I walked into my lecturer’s classroom because I desperately needed to speak to him. I was rattled. Badly.
When I began my theological studies, I believed I knew and understood God. God felt predictable. As long as I followed the formula of fervent prayer and childlike faith, this God would respond “appropriately.” And yet, God had not responded as I so desperately needed or expected. My womb was still closed, my father’s drinking was still unmanageable, we were still struggling financially.
Was I not praying fervently enough? Was my faith not deep enough? Then one of the readings in my Theology classes, challenged my ideas of God and blew the idea of a predictable God out the window. It effectively yanked my understanding of God out from under my feet and left me feeling uncomfortable, anxious and displaced.

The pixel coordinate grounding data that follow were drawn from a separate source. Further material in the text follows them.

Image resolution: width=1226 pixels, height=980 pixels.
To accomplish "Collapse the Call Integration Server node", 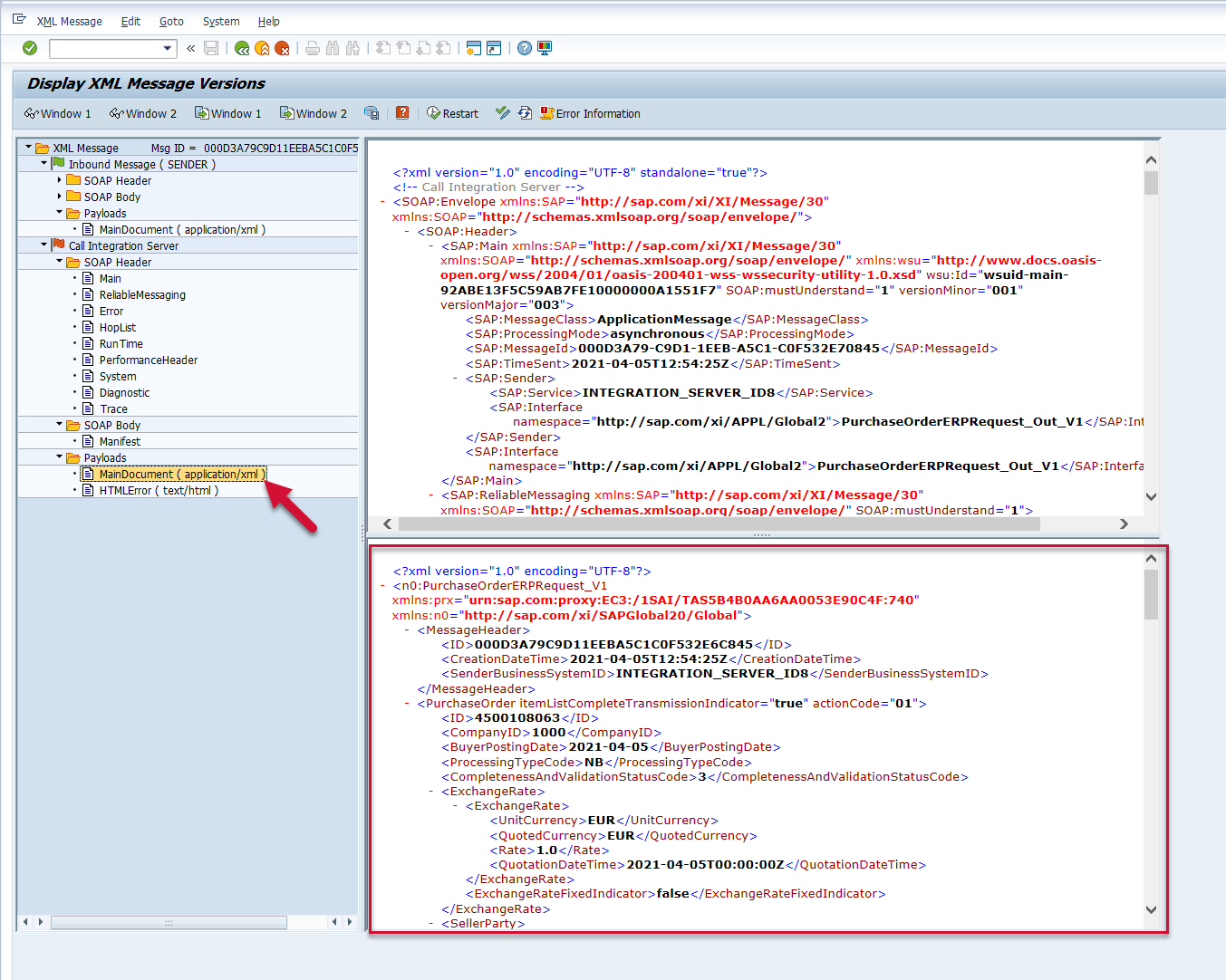I will tap(44, 245).

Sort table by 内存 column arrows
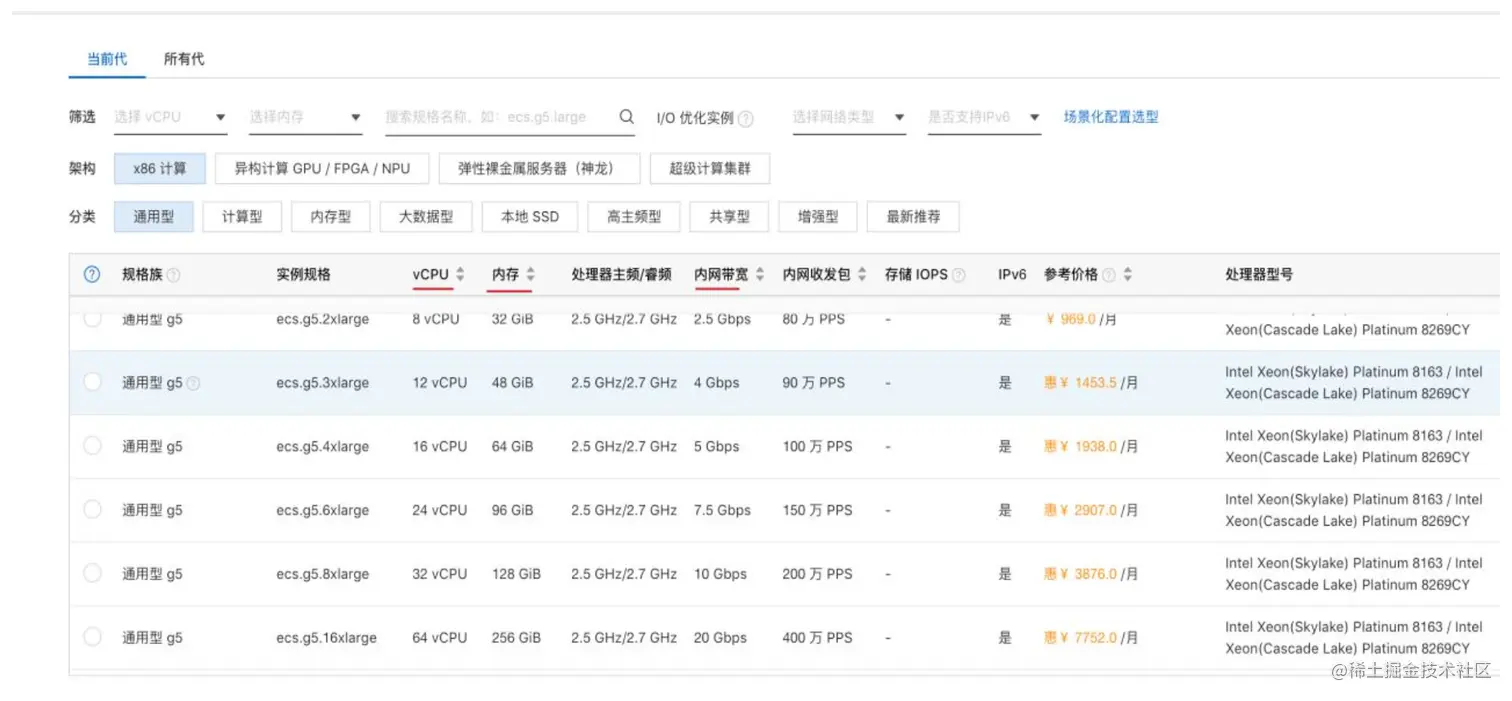point(531,274)
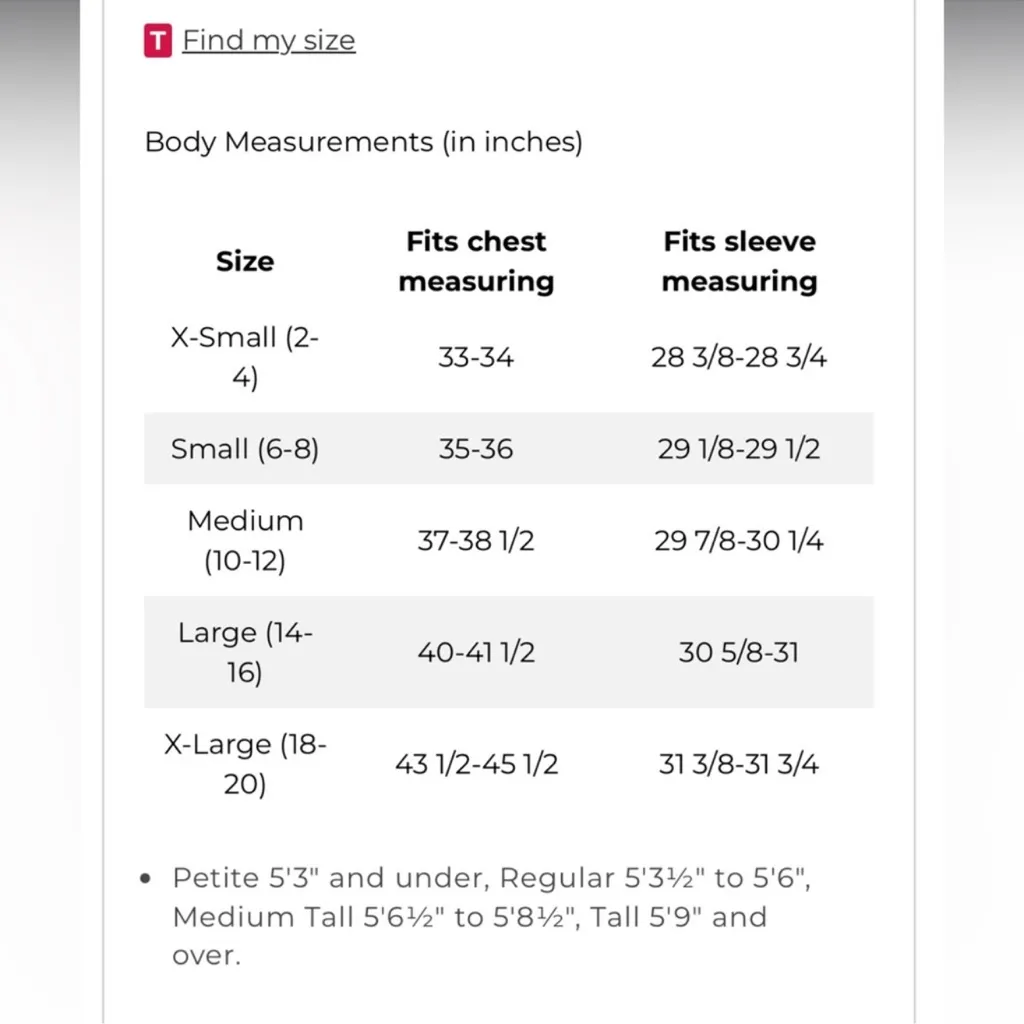Click the Petite height guide note text

[x=470, y=916]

Those feelings led me to my lecturer’s classroom. Instinct told me he would know what to say to calm my churning insides.

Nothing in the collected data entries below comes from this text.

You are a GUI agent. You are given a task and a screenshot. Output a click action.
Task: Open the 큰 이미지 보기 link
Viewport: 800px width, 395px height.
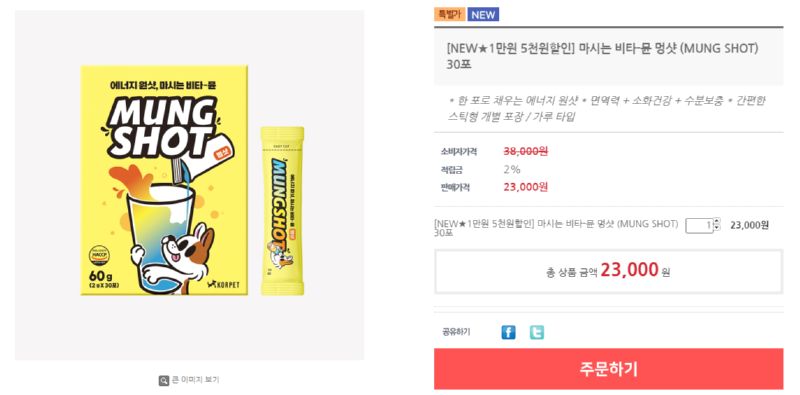tap(195, 380)
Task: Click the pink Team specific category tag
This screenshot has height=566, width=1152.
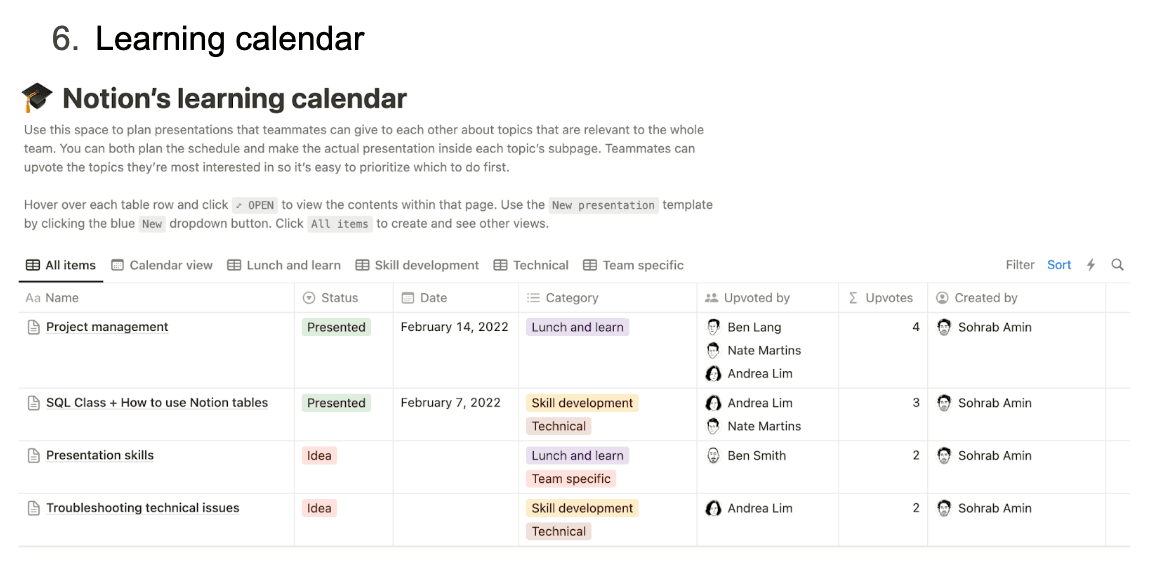Action: point(571,479)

“That reading you prescribed last year is still messing with my head!” I told him. “What am I supposed to do with a wild, unpredictable, dangerous God?” I practically shouted, levelling these words in staccato bursts…
This post was first published at SheLovesMagazine.com. It was my first attempt at sharing my theological reflections in the public space. It was terrifying, but liberating. If you would like to read about my understanding of God as a wild, dangerous God, click on this link.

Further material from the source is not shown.